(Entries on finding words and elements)
....................

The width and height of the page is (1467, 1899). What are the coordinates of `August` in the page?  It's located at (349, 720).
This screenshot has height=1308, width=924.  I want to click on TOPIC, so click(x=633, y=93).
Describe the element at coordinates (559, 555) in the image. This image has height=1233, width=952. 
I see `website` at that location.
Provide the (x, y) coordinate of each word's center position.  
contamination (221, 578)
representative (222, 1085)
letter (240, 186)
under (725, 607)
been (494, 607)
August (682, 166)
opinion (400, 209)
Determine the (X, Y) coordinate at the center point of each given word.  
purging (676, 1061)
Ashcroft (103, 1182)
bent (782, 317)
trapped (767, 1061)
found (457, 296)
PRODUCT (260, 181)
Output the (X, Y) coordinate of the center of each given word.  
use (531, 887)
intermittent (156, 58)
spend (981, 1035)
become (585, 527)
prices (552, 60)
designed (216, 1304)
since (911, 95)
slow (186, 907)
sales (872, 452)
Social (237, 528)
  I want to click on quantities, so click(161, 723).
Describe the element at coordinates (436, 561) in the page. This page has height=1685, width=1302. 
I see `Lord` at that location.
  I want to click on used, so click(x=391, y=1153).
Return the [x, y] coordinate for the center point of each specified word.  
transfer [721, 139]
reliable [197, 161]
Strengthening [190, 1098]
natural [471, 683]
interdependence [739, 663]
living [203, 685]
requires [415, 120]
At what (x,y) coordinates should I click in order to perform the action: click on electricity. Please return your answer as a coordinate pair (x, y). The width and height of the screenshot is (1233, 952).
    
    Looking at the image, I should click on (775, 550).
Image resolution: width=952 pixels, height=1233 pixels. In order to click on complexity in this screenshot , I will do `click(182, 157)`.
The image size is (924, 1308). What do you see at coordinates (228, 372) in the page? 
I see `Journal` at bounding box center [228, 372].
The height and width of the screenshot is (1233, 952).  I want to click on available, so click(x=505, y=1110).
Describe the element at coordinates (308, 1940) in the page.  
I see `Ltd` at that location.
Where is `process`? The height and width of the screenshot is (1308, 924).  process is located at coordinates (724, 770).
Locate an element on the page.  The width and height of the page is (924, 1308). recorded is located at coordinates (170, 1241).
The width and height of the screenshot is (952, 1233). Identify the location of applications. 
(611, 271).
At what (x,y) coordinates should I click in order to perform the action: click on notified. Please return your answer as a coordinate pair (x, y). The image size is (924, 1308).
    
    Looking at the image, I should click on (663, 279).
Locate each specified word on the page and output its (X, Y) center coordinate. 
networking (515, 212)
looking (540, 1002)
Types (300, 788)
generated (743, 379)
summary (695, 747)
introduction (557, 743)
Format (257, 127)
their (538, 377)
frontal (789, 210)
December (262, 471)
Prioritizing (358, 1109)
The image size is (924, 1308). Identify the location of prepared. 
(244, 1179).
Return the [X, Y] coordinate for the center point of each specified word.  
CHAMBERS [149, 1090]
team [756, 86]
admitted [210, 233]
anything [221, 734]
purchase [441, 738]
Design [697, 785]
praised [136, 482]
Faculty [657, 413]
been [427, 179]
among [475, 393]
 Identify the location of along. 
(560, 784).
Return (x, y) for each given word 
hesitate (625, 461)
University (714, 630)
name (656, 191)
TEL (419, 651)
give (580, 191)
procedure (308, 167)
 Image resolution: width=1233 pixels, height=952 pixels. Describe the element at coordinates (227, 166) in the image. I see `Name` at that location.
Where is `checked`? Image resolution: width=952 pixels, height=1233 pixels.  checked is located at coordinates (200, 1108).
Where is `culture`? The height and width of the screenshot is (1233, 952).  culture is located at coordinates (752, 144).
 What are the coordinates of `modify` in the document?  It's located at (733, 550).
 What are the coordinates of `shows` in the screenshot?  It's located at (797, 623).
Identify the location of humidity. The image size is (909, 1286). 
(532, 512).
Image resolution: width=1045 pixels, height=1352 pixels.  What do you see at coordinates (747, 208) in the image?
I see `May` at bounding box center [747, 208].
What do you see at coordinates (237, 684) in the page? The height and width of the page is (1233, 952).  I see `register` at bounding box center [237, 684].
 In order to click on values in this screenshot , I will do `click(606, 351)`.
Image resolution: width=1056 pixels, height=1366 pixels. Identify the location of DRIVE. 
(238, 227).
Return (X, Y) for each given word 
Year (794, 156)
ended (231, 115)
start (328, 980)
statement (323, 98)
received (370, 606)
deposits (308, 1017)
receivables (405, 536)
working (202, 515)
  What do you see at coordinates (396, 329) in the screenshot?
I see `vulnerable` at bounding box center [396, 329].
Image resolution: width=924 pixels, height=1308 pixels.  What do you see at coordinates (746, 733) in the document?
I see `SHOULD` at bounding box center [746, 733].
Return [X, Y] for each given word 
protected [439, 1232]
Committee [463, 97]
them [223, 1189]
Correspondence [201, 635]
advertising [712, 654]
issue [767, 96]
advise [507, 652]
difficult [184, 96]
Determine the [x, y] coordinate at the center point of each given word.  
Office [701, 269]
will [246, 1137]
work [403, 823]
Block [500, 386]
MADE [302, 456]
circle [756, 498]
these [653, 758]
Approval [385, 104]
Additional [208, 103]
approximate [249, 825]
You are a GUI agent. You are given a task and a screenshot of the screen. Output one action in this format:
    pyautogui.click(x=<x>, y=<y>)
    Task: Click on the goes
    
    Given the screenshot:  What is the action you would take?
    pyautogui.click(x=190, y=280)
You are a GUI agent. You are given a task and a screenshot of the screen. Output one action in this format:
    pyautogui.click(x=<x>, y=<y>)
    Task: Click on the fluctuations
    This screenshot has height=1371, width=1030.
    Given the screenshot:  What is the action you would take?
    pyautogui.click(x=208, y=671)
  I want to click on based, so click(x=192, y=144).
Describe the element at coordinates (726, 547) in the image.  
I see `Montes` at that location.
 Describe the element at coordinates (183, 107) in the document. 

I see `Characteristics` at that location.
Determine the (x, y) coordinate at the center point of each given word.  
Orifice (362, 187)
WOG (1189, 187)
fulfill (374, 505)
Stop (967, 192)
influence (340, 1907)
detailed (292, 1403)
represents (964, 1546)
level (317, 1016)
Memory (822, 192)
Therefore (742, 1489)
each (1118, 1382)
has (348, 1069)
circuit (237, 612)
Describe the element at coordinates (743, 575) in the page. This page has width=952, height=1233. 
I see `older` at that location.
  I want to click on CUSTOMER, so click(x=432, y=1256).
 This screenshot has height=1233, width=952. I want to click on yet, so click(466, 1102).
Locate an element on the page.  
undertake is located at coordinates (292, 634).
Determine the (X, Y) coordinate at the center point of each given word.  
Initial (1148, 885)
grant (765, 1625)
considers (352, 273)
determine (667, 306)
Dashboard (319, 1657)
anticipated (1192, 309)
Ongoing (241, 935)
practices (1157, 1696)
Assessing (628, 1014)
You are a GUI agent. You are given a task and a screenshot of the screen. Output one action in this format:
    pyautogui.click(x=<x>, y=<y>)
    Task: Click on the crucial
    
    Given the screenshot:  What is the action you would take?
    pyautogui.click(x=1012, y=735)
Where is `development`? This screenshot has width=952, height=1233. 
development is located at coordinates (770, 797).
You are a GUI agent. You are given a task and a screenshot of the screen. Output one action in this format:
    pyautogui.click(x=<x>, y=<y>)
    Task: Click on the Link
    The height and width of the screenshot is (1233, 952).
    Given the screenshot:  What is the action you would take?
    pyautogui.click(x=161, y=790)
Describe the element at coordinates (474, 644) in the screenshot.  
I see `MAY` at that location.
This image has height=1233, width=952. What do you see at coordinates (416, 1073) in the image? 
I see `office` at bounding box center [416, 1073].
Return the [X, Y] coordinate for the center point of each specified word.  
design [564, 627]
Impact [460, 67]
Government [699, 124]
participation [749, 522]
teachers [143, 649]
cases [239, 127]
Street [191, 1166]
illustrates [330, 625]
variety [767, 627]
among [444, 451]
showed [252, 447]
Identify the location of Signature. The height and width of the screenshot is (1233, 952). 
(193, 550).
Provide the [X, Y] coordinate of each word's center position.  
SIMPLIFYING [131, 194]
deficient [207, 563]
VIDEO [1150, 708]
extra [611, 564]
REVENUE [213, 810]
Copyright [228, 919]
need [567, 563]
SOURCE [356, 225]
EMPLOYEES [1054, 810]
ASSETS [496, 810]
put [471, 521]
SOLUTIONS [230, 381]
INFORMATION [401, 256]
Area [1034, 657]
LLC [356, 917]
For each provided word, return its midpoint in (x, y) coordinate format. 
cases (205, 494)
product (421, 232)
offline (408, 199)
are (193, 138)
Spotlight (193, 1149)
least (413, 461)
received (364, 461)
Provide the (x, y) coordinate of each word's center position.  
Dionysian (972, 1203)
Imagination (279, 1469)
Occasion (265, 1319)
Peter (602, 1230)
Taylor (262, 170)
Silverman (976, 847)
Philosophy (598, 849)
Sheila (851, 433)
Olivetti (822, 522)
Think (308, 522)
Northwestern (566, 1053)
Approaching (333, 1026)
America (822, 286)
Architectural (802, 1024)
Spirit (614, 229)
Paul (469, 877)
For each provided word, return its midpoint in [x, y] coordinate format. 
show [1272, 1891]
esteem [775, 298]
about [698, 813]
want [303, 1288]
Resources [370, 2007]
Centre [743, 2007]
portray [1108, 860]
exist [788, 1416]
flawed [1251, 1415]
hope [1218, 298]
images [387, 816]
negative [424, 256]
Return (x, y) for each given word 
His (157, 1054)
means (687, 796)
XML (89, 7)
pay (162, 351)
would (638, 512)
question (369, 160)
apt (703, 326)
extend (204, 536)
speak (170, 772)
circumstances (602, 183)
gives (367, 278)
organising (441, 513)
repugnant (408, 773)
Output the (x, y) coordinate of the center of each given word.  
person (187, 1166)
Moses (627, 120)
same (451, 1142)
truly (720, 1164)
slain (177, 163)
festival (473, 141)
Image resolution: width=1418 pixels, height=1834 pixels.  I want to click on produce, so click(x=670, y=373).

....................

EXERCISE BRIEF: Render everything in the material from the line containing "portray [1108, 860]" down to the line containing "organising (441, 513)" as a JSON list of strings, one string per line, with any blank lines omitted.

ANSWER TO THE EXERCISE:
[
  "portray [1108, 860]",
  "exist [788, 1416]",
  "flawed [1251, 1415]",
  "hope [1218, 298]",
  "images [387, 816]",
  "negative [424, 256]",
  "Return (x, y) for each given word ",
  "His (157, 1054)",
  "means (687, 796)",
  "XML (89, 7)",
  "pay (162, 351)",
  "would (638, 512)",
  "question (369, 160)",
  "apt (703, 326)",
  "extend (204, 536)",
  "speak (170, 772)",
  "circumstances (602, 183)",
  "gives (367, 278)",
  "organising (441, 513)"
]